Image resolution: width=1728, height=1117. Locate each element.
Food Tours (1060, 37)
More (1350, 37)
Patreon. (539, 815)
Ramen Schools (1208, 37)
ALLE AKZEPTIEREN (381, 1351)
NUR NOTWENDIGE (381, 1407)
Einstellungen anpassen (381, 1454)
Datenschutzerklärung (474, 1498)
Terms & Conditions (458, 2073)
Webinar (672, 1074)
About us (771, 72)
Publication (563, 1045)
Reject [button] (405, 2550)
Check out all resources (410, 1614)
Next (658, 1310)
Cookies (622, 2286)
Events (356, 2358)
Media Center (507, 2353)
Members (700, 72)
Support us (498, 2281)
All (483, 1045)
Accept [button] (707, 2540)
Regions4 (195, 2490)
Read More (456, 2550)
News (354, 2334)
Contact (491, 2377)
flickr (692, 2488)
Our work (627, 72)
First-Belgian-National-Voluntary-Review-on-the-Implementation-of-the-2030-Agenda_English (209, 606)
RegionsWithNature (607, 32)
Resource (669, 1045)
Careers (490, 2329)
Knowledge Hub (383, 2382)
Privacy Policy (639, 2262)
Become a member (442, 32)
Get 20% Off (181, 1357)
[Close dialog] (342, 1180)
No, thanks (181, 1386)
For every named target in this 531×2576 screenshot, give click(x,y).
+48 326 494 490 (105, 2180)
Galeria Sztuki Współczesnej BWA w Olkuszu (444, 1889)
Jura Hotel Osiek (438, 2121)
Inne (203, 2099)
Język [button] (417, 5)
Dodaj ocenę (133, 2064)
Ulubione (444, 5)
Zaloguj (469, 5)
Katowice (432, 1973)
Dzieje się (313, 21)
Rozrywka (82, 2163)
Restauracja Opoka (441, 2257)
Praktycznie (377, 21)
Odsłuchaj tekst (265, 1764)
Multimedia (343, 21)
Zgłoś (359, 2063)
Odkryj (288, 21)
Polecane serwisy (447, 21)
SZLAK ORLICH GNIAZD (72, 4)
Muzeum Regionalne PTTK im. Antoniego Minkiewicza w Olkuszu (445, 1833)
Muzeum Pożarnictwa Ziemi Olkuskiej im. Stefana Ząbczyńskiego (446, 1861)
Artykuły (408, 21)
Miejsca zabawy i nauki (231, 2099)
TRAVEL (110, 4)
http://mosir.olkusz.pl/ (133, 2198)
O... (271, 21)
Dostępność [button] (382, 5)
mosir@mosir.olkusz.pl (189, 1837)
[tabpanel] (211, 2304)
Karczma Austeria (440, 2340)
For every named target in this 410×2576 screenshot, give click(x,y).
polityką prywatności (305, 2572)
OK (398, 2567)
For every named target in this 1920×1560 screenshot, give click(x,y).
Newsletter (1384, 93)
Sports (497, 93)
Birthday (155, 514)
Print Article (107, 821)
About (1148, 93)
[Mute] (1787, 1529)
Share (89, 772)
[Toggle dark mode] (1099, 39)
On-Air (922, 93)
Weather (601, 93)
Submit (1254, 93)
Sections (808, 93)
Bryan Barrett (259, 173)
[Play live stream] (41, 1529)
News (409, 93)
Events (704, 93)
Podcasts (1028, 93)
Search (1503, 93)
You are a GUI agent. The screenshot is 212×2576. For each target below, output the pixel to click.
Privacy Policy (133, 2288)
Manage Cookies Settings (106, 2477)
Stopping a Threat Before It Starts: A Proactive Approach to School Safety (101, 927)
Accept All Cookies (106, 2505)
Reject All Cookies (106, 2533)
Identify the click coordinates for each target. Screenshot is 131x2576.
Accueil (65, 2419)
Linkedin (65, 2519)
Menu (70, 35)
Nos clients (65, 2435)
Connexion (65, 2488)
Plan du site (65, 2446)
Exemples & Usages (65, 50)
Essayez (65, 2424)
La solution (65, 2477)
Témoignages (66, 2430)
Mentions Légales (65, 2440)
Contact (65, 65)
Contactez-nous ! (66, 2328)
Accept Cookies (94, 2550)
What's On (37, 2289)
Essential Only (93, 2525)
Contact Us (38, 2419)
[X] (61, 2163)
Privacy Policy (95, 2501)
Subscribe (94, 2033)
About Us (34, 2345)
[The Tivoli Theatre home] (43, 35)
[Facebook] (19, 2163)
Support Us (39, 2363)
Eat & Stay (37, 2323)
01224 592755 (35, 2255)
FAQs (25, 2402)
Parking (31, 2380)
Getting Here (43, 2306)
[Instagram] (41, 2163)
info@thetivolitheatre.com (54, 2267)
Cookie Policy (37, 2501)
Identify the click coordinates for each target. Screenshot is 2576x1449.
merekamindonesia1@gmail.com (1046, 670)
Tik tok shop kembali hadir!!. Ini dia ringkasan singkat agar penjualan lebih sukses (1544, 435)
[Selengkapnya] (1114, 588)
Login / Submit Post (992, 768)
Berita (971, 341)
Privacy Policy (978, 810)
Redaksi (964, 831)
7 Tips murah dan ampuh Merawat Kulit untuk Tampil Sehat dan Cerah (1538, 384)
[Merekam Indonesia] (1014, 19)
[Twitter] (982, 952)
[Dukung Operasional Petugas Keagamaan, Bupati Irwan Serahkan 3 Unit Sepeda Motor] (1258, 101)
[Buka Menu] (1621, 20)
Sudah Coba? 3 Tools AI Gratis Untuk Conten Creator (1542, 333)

— THE PROBLEM —
Would you count the lines of the listing above that hold the string "Identify" and give only the resulting number?

— OUTPUT OF THE TASK —
2